Ovid's Metamorphoses: Semele

This story is also about the infidelity of Zeus: this time Juno is outraged that Jupiter (also called Jove by the Romans) has had an affair with the woman Semele, daughter of Cadmus, who is now pregnant with Jupiter's child. The child who will be born, although not in the usual way, is the god Dionysus, called Bacchus by the Romans.

[Notes by LKG]

This story is part of the Ovid's Metamorphoses unit. Story source: Ovid's Metamorphoses, translated by Tony Kline (2000).


Juno angry about Semele

Juno was grieved by the fact that Semele was pregnant, with the seed of mighty Jove. Swallowing words of reproach, she said ‘What, in truth, have I gained from frequent reproaches? I must attack her. If I am rightly to be called most powerful Juno, if it is right for me to hold the jewelled sceptre in my hand, if I am queen, and sister and wife of Jove, sister at least, then it is her I must destroy. Yet I think she is content with her secret, and the injury to my marriage will be brief. But she has conceived – and that damages me – and makes her crime visible in her swollen belly, and wants, what I have barely achieved, to be confirmed as the mother of Jupiter’s child, so great is her faith in her beauty. I will render that faith hollow. I am not Saturnia if she does not plunge into the Stygian waters, overwhelmed by Jove himself.’

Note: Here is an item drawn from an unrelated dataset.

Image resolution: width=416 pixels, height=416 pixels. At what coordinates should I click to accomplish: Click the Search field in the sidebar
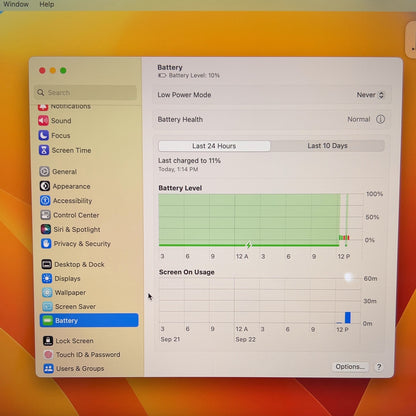pos(85,92)
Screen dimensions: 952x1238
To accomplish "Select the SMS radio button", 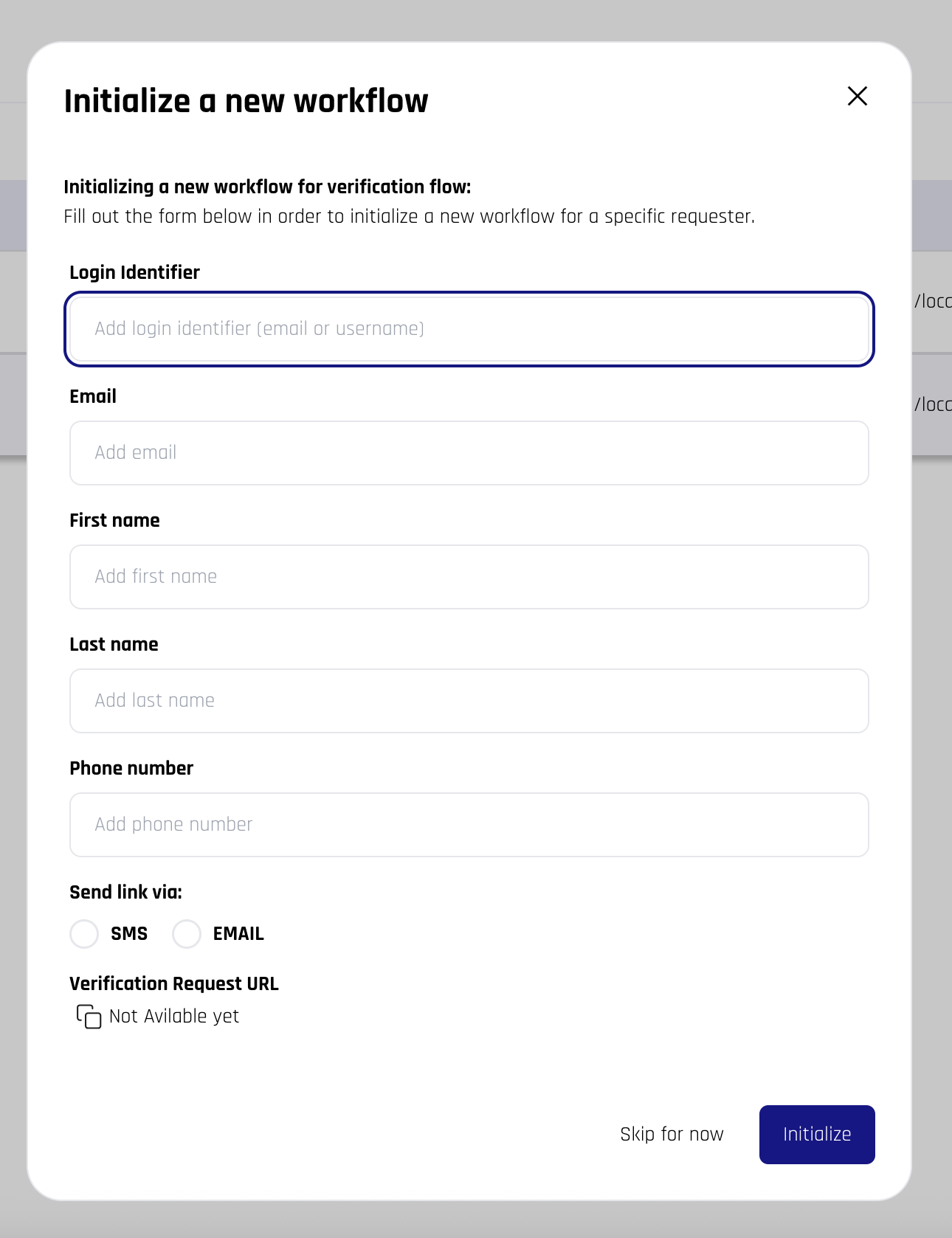I will pos(84,933).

Semele is consumed by Jupiter’s fire.

At this she rose from her seat and cloaked in a dark cloud she came to Semele’s threshold. But before she removed the cloud she disguised herself as an old woman, ageing her hair, ploughing her skin with wrinkles, and walking with bowed legs and tottering steps. She made her voice sound old and was herself BeroĆ«, Semele’s Epidaurian nurse.

So, when they came to Jupiter’s name, in the midst of their lengthy gossiping, she sighed, and said, ‘I hope, for your sake, that it really is Jupiter, but I am suspicious of all that sort of thing. Many men have entered the bedrooms of chaste women in the name of the gods. It’s not good enough for him merely to be Jove: he must give a proof of his love if it truly is him. Beg him to assume all his powers before he embraces you, and be just as glorious as when Juno welcomes him on high.’

With such words Juno gulled the unsuspecting daughter of Cadmus. Semele asked Jupiter for an unspecified gift.

‘Choose!’ said the god. ‘Nothing will be refused, and, so that you may believe it more firmly, I swear it by the Stygian torrent, that is the divine conscience, the fear, and god, of all the gods.’

Pleased by her misfortune, too successful, and doomed to be undone by her lover’s indulgence, Semele said, ‘As Saturnia is used to your embrace, when you enter into the pact of Venus, give yourself to me!’

The god would have stopped her lips as she spoke: but her voice had already rushed into the air. He groans, since she cannot un-wish it or he un-swear it.

So, most sorrowfully, he climbs the heights of heaven, and, with a look, gathered the trailing clouds, then added their vapours to lightning mixed with storm-winds, and thunder and fateful lightning bolts. Still, he tries to reduce his power in whatever way he can, and does not arm himself with that lightning with which he deposed hundred-handed Typhoeus: it is too savage in his grasp. There is a lighter dart to which the Cyclops’s hands gave a less violent fire, a lesser anger. The gods call these his secondary weapons. Taking these he enters Agenor’s house.

But still Semele’s mortal body could not endure the storm, and she was consumed by the fire of her nuptial gift.

The infant Bacchus, still unfinished, is torn from the mother’s womb, and (if it can be believed) is sewn into his father’s thigh to complete his full term. Ino, his mother’s sister reared him secretly, in infancy, and then he was given to the nymphs of Mount Nysa who hid him in their cave and fed him on milk.